Cian and Añya were joined by their dad, Shawn Salzman, and their siblings, 3-year-old twins Raven and Alastair Pate, on the berry picking adventure. Since school is out, Cherie Salzman said she tries to have a theme for each week to keep her kids busy. With this week being “farm week” it was the perfect time to teach kids the lost art of strawberry picking which she enjoyed as a kid with her mother.

“We wanted to make memories rather than spend a lot of money,” mom said.

Skelly’s Farm Market, 2713 South Hayner Road, will be flooded with berry pickers in the next few weeks. Skelly said there should be an ample supply of strawberries by the weekend.

“With some crazy temperatures this year, our season will likely be shorter than normal, so don’t delay getting your fill of berries,” Skelly said.
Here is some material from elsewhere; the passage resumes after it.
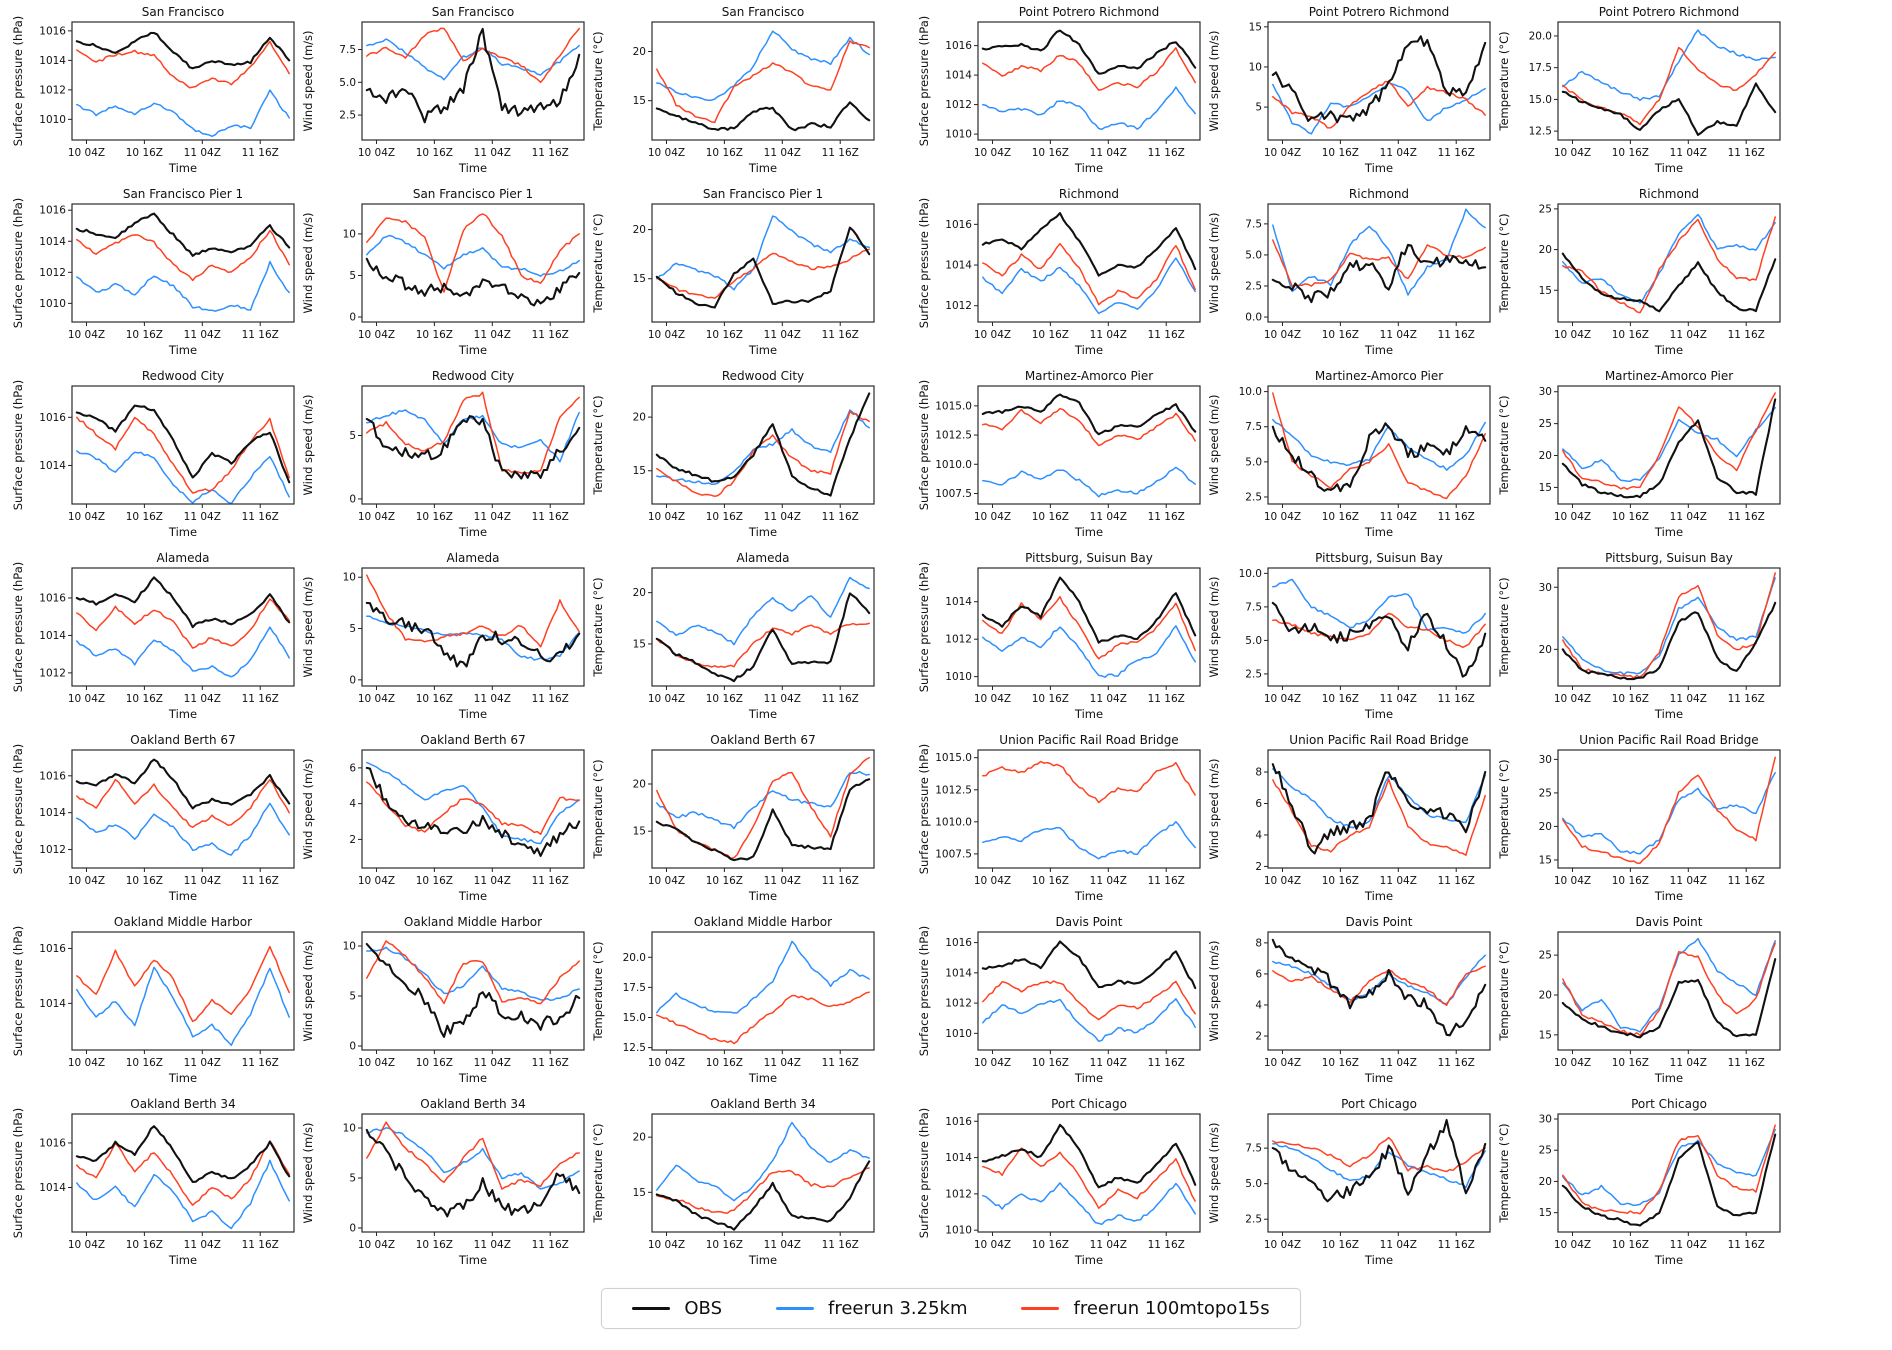 This screenshot has height=1350, width=1892. Describe the element at coordinates (1540, 36) in the screenshot. I see `y-tick-label: 20.0` at that location.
The strange strawberry season began in early May with a fluctuation between hot and cool weather. On May 29, a late date for frost, those at the farm had to turn on irrigation to protect the strawberry blossoms.

Skelly explained how the irrigation system, turned on in low temperatures, forms ice on the plants which protect their blossoms. If the blossoms sustain damage around 28 degrees Fahrenheit or lower, they might not produce berries.

“We had 10 nights in early May where we had to use the irrigators. Typically, we average two to three nights in May,” Skelly said.

Fortunately, the blossoms survived and after the recent hot weather a quick ripening of a bountiful crop ensued. While strawberry season is typically the second week in June, Skelly said the berries are ready now. The season will likely be done in two to three weeks, shorter than the typical three to four week season.

“We usually go through July 4, but I don’t think we’ll make it,” she said.

Skelly has been taking to social media to alert customers of the early picking season.

“Social media is my best friend. We have a decent following on Facebook and Instagram, an email list to send out email announcements and post card mailings as well,” she said.

Thanks to the berries’ arrival, Skelly’s started selling its fresh strawberry jam and pies this week.

In the coming week, those at Skelly’s will be evaluating supply to determine if there is enough supply for strawberry stands to be open.